Polish Holocaust historian

Katarzyna Person is a Polish historian. Her work focuses on Polish Jews of the Holocaust and its aftermath.

==Biography==
Born in 1982, Person is the daughter of Polish journalist and politician Andrzej Person. She grew up and lives in Warsaw where she studied journalism at the University of Warsaw. In 2010 under the supervision of David Cesarani she obtained a PhD in history at the University of London for her thesis on aspects of the Jews in the Warsaw Ghetto.
She received a postdoctoral fellowship from the Alexander von Humboldt Foundation (2016-2017, Institute of Contemporary History (Munich)) during which she worked on a project exploring relations between Polish and Jewish Displaced Persons in postwar Germany, focusing in particular on Bavaria, and postdoctoral fellowships from the International Institute for Holocaust Research in Yad Vashem, the Center for Jewish History in New York City and the Fondation pour la Mémoire de la Shoah (Foundation for the Memory of Shoah) in Paris., and a Maria Skłodowska-Curie fellowship in the Horizon Europe Programme (2020-2022, LMU Munich), a fellowship from the Gerda Henkel Foundation (2022-2023, LMU Munich).

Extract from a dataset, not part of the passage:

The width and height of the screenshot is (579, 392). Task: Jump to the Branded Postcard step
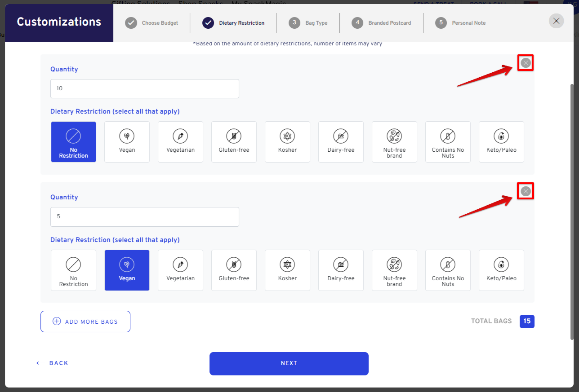point(382,23)
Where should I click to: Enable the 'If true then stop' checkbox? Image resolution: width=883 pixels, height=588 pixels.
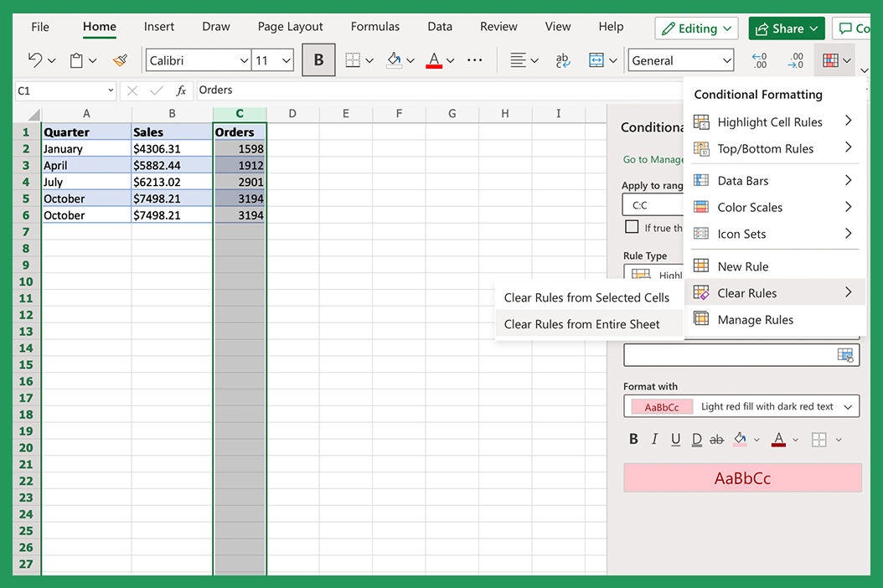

As head of the scientific department of the Jewish Historical Institute, she coordinated the publication of the complete edition of the Ringelblum Archive. She still coordinates the English edition of this archival collection. In 2020, she obtained a habilitation in history based on the thesis entitled Dipisi. Polish Jews in the American and British Occupation Zones of Germany, 1945–1948 at the Tadeusz Manteuffel Institute of History of the Polish Academy of Sciences.
In 2024 Person was appointed deputy director of the Warsaw Ghetto Museum and continues (as of 2024) to head the scientific department of the Emanuel Ringelblum Jewish Historical Institute.
Person is director of the Full Edition of the Ringelblum Archive publication project at the Jewish Historical Institute in Warsaw.

==Awards==
Person was awarded a 2024 $300,000 Dan David Prize for her work on Holocaust archives and the recovery of marginalized voices at the Warsaw Ghetto Museum. For her book Policemen: the image of the Jewish Order Service in the Warsaw Ghetto, she was nominated for the 2019 Polityka Historical Awards and the Kazimierz Moczarski Historical Award.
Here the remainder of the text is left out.